Before we dive into the specifics of downloading files, it’s important to understand some basics about the asyncio library. Introduced in Python 3.4, asyncio is a library to write concurrent code using the async/await syntax.

Concurrency does not inherently mean that operations are executed simultaneously. It’s about structuring your program in a way that allows for parallelism, or, in our case, controlled sequencing of tasks. Here’s how to set up a simple asyncio environment:

import asyncio

async def main():
    print('Hello')
    await asyncio.sleep(1)
    print('world')

asyncio.run(main())

Sequential File Download with AsyncIO

To download files sequentially using asyncio, we first need to integrate asyncio with network operations.
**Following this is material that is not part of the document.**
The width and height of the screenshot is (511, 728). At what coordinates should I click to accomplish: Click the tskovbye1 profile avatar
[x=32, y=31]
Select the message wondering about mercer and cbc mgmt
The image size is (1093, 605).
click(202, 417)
We’ll be using aiohttp for async HTTP requests. You’ll have to install it via pip:

pip install aiohttp

Once installed, we can start by setting up our asynchronous environment specifically for downloading files:

import asyncio
import aiohttp

async def download_file(session, url):
    async with session.get(url) as response:
        filename = url.split('/')[-1]
        with open(filename, 'wb') as f:
            while True:
                chunk = await response.content.read(1024)
                if not chunk:
                    break
                f.write(chunk)
        print(f'Downloaded {filename}')

async def main(urls):
    async with aiohttp.ClientSession() as session:
        for url in urls:
            await download_file(session, url)

urls = ['http://example.com/file1.jpg', 'http://example.com/file2.jpg']
asyncio.run(main(urls))

In this example, the main function takes a list of URLs and iterates through them, passing each URL to the download_file function alongside the active aiohttp.ClientSession. This sequential behavior is facilitated by the await keyword before download_file, ensuring each download process completes before moving to the next URL in the list.
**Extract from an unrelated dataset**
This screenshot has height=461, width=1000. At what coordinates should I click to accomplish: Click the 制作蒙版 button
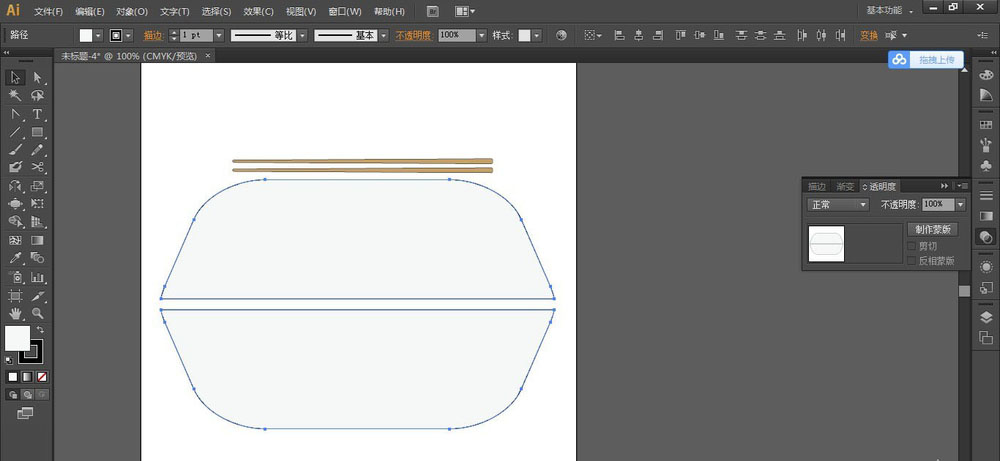(x=932, y=229)
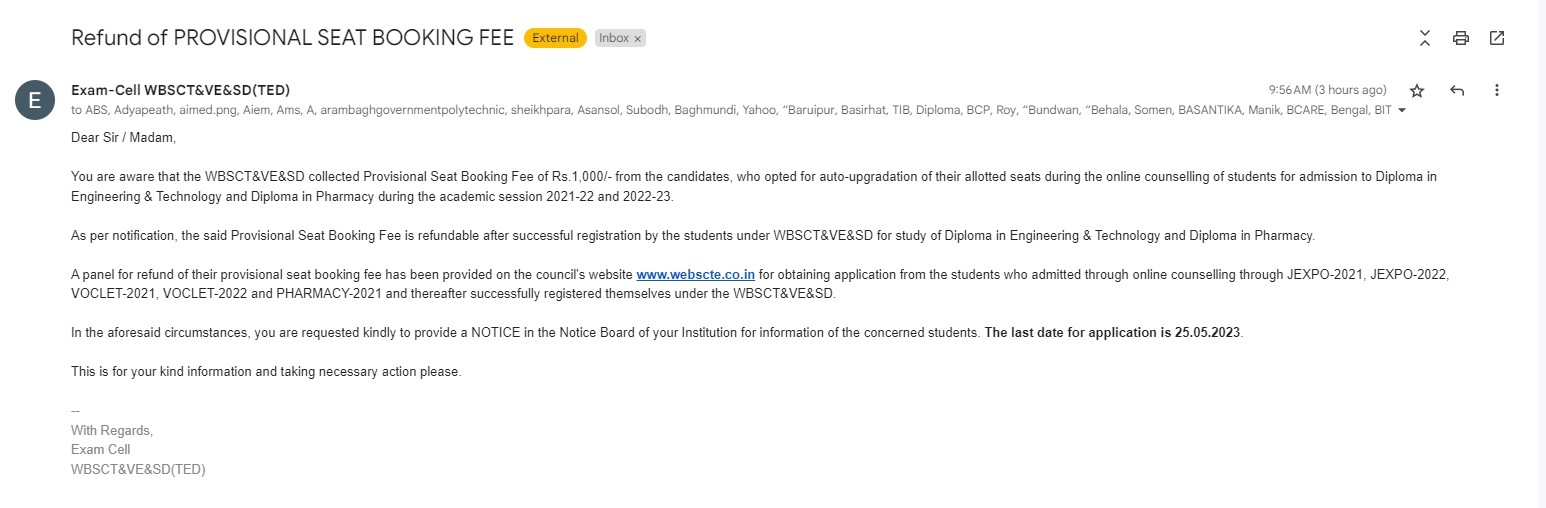Open the www.webscte.co.in link
The width and height of the screenshot is (1546, 508).
tap(695, 273)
Understanding Asyncio’s Sequential Nature

It may seem counterintuitive to use an asynchronous library like asyncio for sequential processing. However, the key lies in how the await keyword is employed. await essentially yields control back to the event loop, allowing it to execute something else while waiting for an awaited operation to complete. In the case of sequential downloads, it simply waits because there’s nothing else to execute concurrently.

Handling Exceptions

When dealing with network operations, it’s important to handle potential exceptions, such as connection errors or timeouts. Here’s how you could update the download_file function to manage exceptions:

async def download_file(session, url):
    try:
        async with session.get(url) as response:
            # Previous code for downloading
    except aiohttp.ClientError as e:
        print(f'Failed to download {url}: {str(e)}')

With error handling in place, your downloader will be more robust and able to continue the sequential download process even if a particular file cannot be downloaded.

Conclusion

Through this tutorial, we’ve seen how to leverage Python’s asyncio library for sequential file downloads, a task that might initially seem paradoxical given asyncio’s concurrency-centric design. By carefully using the await keyword to manage how tasks are executed, we gain fine-grained control over the sequential flow of operations, enabling an efficient and effective download process. This approach demonstrates the versatility and power of asynchronous programming, even beyond the typical use cases of concurrent execution.